**Exercise brief:** The answer is the exact text of every line from the one that contains "Click the question mark icon at bottom" to the final line of the entries below, with pictures left out.

========

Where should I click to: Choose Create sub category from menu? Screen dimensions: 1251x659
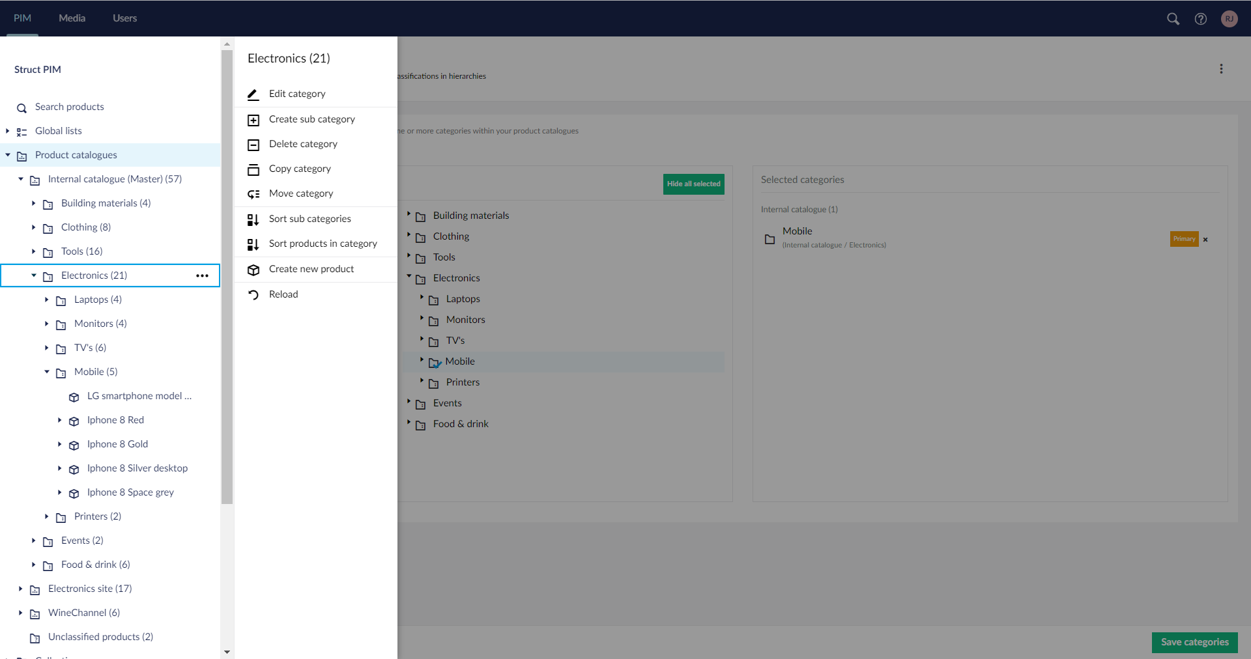click(x=311, y=119)
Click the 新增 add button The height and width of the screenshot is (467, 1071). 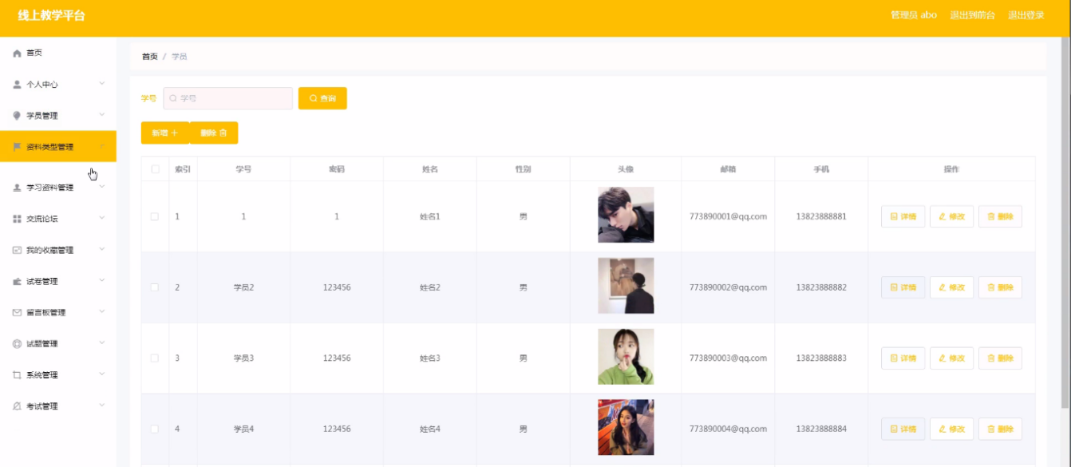coord(164,133)
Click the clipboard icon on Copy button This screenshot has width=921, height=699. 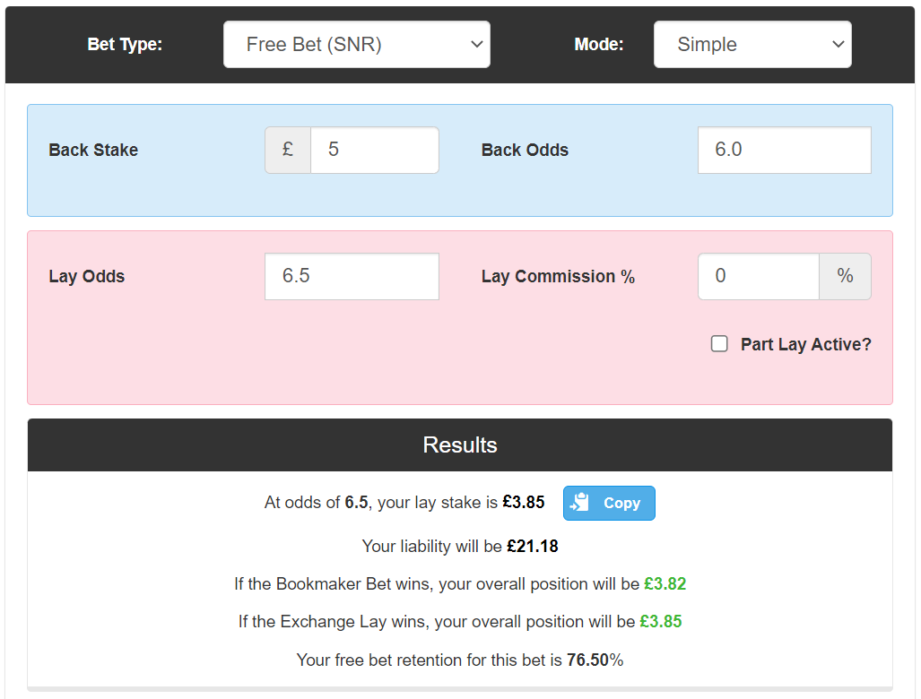[579, 503]
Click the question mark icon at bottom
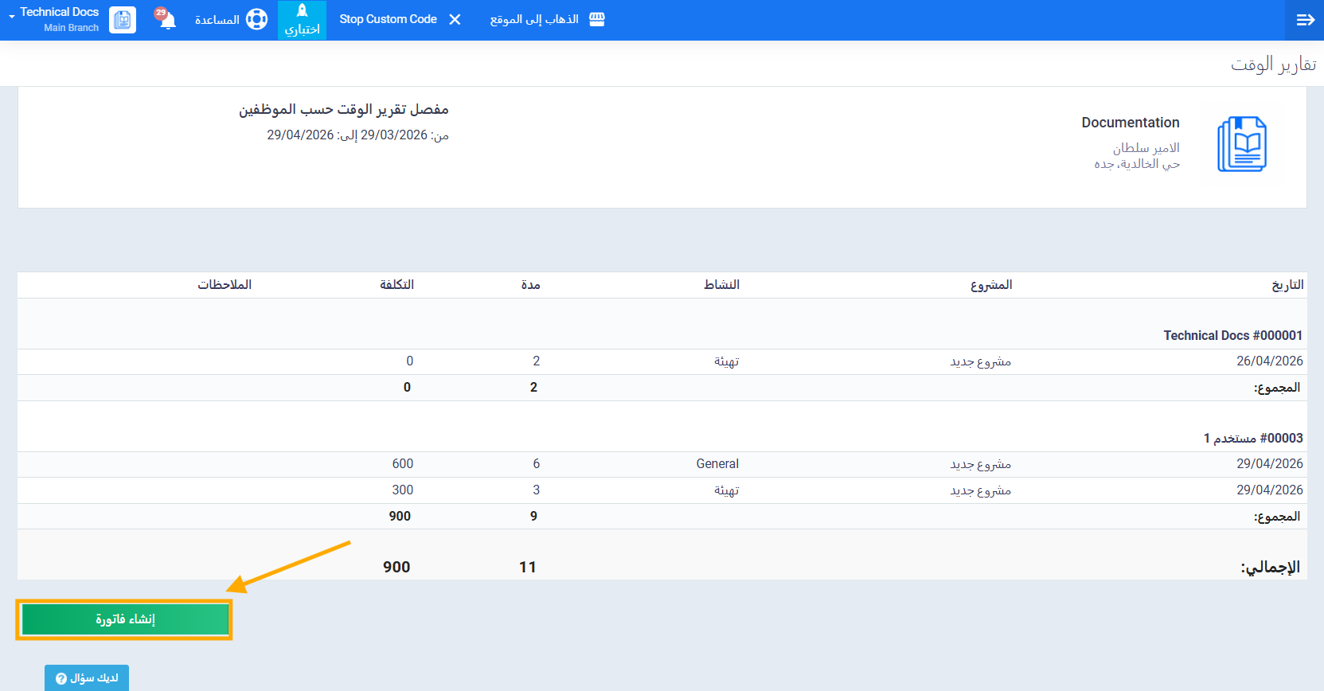Screen dimensions: 1324x691 click(61, 678)
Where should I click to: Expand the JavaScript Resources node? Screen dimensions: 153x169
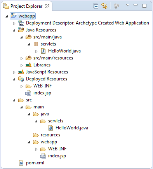click(x=14, y=72)
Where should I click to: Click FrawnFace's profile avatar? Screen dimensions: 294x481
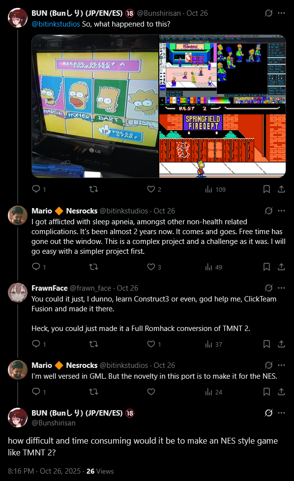(18, 292)
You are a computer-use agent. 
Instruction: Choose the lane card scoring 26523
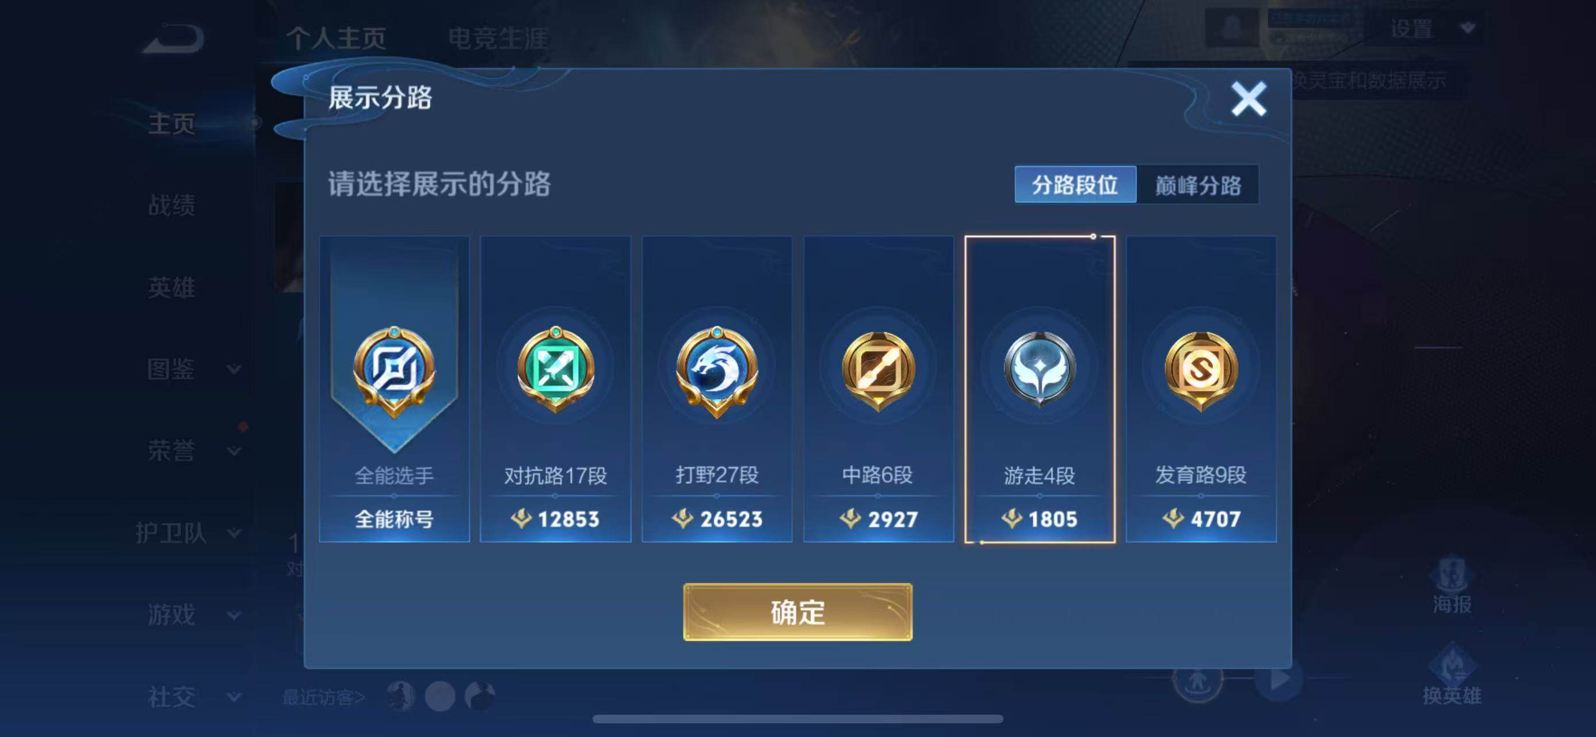tap(717, 389)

========

**Expected answer:**
Click the question mark icon at bottom
Screen dimensions: 1324x691 click(61, 678)
Where should I click to: Expand the JavaScript Resources node? Screen dimensions: 153x169
click(x=14, y=72)
Where should I click to: Click FrawnFace's profile avatar? Screen dimensions: 294x481
(18, 292)
You are a computer-use agent. 
Instruction: Choose the lane card scoring 26523
tap(717, 389)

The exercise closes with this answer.